Ronaldo 08-19-2011 06:12 AM

Quote:

Originally Posted by fgbGirl (Post 5915111)
The only time I switch is if the strings just don't feel right on the racquet, usually after they have been freshly strung. But then, it's only one switch. If I see someone at my level frequently switching racquets during a match, they have bigger problems than equipment.

Agree, if they switch frequently they probably are a TW poster. If they switch and twitch, that's GOAT status.

g4driver 08-19-2011 06:37 AM

The only reason people in my area switch frames between games is simply to allow for grips to dry. Trying playing in 85 to 95% humidity and you will understand. Last week when I walked off the court, three shirts were completely soaked. Not a dry spot on any of them. Three sets of sweatbands also soaked. So now, I bring four shirts to a singles match, so I can drive home with a dry one.

Playing in high humidity adds another factor to tennis that isn't present when playing the humidity is low. I've lived and played tennis in CA, TX, MS, GA and now SC. We have four months of high humidity, then it gets better.

Nellie 08-19-2011 06:45 AM

I use a couple of racquets, and rotate stringings - fresh strings being tighter, less notched, etc. I often play matches with the older strung racquet and may switch to the newer strings if I seem to be a little wild. Usually, I like the older strings for serving, newer strings for rallies. I would not switch between different racquet/string types - too hard for control. Also, I don't want to think that much during match and, instead, to focus on my own play - definitely agree with comments above that if I am wild, I am doing something wrong and its not the racquet.

tennis tom 08-19-2011 06:59 AM

Quote:

Originally Posted by duketennisgal (Post 5914863)
I really try to avoid that now though because I played a match and broke all three sets of strings within 2 games because I had played with them all equally and the strings all went at the same time.

WOW, the perfect string-break hat-trick! I could see that happening. I randomly use my two rackets with gut, if I were more scientific about it, I would mark them and rotate on a regular basis. The one strung with synthetic would be my go to if the two with gut broke simultaneously.

The good thing about gut is it gives you PLENTY of warning when it's going. I did an experiment with my two gut's recently to see how long before they would break. This is in rec play, if I were playing tournaments I definitely wouldn't do it. The first one took about three weeks, playing about 2-3 hours about 4-5 days a week. I find that amazing! I can hit pretty hard at times and serve hard. I tired doing the same with the second and finally gave up when I started feeling twinges of tennis elbow and ball control was seriously being effected. There was probably another week's worth of play left in it and one string looked like it was holding by a thread. Both rackets gut stings were wearing out at the top of the sweet-spot with about four strings showing obvious fraying.

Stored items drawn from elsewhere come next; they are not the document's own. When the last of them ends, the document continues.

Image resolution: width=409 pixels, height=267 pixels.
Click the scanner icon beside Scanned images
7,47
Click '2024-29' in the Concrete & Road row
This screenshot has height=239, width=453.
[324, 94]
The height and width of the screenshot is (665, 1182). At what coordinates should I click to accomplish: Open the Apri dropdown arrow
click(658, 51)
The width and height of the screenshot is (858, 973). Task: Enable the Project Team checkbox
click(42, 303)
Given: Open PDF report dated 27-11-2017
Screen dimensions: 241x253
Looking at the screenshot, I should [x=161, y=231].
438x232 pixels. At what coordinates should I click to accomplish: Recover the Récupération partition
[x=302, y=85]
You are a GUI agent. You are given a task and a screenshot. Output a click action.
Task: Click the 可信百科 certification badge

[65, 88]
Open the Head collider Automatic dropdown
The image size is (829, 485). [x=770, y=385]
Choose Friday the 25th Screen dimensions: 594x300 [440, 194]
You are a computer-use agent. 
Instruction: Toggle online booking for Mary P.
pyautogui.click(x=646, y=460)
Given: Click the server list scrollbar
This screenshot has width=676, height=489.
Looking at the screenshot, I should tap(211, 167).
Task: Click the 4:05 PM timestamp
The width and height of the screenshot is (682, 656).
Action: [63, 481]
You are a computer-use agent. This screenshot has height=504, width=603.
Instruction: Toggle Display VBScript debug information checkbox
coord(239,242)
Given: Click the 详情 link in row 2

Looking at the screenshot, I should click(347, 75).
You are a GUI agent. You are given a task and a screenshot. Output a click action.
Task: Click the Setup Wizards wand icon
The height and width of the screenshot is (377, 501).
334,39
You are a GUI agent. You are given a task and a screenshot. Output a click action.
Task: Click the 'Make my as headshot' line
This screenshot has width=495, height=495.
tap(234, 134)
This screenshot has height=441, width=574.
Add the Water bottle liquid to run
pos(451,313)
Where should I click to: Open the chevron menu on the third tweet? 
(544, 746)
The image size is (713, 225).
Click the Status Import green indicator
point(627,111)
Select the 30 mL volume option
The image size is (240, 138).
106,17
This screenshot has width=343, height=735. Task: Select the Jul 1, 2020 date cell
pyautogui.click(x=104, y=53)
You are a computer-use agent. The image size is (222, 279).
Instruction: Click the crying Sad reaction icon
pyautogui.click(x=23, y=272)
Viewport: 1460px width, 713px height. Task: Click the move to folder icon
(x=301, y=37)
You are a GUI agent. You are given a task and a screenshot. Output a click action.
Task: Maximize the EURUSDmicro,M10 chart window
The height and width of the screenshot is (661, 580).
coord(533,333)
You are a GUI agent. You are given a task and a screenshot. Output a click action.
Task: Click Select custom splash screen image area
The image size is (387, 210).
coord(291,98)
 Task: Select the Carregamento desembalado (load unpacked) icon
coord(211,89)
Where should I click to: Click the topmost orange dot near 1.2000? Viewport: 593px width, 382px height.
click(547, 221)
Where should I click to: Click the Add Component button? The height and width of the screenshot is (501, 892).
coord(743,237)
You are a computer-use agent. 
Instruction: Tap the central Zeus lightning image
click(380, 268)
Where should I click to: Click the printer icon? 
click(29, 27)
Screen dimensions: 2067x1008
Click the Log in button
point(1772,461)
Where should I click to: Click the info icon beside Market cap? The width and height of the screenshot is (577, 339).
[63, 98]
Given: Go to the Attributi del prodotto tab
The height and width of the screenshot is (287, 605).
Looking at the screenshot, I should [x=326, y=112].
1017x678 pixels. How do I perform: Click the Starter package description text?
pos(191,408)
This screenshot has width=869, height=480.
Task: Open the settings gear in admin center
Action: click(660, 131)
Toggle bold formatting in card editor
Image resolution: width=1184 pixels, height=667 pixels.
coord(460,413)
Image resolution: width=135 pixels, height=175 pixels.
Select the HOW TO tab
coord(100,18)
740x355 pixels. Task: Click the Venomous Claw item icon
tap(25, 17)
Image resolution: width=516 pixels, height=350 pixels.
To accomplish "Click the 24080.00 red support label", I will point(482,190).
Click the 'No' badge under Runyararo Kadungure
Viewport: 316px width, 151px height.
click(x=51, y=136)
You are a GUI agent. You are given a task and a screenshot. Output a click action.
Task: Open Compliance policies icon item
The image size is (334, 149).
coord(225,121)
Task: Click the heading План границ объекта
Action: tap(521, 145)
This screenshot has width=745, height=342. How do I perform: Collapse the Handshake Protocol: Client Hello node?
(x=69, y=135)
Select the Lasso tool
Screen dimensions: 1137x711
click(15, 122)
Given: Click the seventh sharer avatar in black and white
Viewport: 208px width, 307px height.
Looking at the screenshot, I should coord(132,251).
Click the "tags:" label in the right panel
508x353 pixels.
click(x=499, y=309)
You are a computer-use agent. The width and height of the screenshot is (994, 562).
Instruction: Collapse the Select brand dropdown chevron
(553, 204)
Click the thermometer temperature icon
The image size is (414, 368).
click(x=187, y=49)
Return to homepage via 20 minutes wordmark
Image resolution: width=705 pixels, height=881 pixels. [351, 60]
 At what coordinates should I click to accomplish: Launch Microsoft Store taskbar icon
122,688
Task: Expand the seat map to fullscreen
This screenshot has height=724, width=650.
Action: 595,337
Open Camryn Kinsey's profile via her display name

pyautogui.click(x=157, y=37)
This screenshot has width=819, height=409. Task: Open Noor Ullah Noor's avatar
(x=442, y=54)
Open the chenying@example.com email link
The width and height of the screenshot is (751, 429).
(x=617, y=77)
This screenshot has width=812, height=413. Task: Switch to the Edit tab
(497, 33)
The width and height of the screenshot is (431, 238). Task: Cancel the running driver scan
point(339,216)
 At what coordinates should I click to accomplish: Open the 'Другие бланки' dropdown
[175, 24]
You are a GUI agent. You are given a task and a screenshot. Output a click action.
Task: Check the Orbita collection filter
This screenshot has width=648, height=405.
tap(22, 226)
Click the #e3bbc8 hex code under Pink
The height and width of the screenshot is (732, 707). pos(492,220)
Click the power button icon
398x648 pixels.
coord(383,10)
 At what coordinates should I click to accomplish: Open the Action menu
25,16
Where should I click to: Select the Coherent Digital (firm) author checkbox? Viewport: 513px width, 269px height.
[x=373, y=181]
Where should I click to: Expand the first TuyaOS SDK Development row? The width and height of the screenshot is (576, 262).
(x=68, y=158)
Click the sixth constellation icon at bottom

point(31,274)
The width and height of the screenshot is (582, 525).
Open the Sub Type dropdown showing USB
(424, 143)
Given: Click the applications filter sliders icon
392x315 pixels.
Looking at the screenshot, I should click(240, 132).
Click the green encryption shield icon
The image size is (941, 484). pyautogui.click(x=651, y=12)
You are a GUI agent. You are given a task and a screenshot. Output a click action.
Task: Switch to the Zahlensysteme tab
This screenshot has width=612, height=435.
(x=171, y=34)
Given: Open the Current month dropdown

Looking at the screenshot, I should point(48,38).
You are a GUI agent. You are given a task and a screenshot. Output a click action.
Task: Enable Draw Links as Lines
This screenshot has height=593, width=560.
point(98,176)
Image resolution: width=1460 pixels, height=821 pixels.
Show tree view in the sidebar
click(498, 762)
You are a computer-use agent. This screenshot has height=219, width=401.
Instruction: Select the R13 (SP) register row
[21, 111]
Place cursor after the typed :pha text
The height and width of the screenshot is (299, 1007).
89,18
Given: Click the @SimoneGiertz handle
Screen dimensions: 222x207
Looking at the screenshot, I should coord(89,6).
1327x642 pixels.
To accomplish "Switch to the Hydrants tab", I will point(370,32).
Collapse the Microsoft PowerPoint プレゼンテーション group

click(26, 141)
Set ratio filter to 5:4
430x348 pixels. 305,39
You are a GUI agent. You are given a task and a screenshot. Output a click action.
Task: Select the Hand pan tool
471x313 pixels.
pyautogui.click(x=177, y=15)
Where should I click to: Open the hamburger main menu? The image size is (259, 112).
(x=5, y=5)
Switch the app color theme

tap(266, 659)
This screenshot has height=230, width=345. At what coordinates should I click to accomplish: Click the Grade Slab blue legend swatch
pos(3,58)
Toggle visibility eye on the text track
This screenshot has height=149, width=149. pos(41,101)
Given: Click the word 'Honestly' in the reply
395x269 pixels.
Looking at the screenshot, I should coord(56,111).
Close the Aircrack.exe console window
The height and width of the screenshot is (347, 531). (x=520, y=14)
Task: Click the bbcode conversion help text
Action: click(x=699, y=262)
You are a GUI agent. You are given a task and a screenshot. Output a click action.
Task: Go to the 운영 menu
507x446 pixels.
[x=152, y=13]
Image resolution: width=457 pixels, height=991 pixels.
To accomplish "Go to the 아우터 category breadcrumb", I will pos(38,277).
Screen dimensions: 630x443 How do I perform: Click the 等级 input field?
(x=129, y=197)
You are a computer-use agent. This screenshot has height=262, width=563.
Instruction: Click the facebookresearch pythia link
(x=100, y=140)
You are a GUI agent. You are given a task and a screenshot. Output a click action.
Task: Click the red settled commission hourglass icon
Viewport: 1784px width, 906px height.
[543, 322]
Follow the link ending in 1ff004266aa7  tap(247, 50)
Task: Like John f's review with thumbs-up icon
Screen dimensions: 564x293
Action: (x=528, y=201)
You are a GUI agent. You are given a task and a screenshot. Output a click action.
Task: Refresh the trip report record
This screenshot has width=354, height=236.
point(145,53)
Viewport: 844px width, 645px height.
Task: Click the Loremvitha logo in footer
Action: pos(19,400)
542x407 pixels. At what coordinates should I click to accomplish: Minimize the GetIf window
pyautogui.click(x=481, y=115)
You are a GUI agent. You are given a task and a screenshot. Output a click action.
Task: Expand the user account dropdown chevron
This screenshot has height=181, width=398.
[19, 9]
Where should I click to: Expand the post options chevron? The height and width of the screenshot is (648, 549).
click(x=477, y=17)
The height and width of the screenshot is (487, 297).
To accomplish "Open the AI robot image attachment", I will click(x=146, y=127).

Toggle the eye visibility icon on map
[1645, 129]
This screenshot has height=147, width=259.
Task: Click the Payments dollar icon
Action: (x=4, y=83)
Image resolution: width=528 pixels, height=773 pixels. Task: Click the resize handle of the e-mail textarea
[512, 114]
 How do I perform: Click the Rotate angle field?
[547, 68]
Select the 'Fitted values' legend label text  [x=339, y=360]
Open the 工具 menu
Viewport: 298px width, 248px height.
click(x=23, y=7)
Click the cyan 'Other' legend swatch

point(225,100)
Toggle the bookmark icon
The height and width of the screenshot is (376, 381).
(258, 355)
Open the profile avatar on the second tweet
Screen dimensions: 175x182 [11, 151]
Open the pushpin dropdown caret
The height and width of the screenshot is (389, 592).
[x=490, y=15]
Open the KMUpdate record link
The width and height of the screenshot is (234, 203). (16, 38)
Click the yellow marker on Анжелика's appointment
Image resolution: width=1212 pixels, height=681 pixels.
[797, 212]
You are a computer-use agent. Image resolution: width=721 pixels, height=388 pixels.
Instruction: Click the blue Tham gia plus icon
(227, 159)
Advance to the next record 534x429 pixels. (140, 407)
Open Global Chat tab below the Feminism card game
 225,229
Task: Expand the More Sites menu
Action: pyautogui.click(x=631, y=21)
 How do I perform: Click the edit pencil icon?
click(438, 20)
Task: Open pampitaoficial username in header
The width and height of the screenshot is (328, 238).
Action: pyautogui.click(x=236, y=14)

My stringer just replaced my last racket with some cool VS Black Gut. It should make it easy to tell the two apart.

Jim A 08-19-2011 07:09 AM

I have 2 of the same racquets (Speedport Tour). The only difference is I string one at 62# and the other at 60#. Tend to use the lower tension for doubles, probably doesn't even make a difference.

They aren't matched per se in exact weight, SW etc but same string, grip and change them at the same time.

Cindysphinx 08-19-2011 07:10 AM

Quote:

Originally Posted by jmjmkim (Post 5914574)
But if anything, it just looks cooler showing up at a match with identical rackets, rather than three or more of different ones.

Yep, that's reason enough for me.

If you show up with three different rackets, it looks like you've just finished cleaning out the garage! :)

Ronaldo 08-19-2011 07:14 AM

Issue may be two different racquets not several of the same model. Most carry several of the same model in case of string breakage.

ChipNCharge 08-19-2011 07:15 AM

Quote:

Originally Posted by Cindysphinx (Post 5915243)
Yep, that's reason enough for me.

If you show up with three different rackets, it looks like you've just finished cleaning out the garage! :)

Cindy, you still swinging the original AeroPro Drive?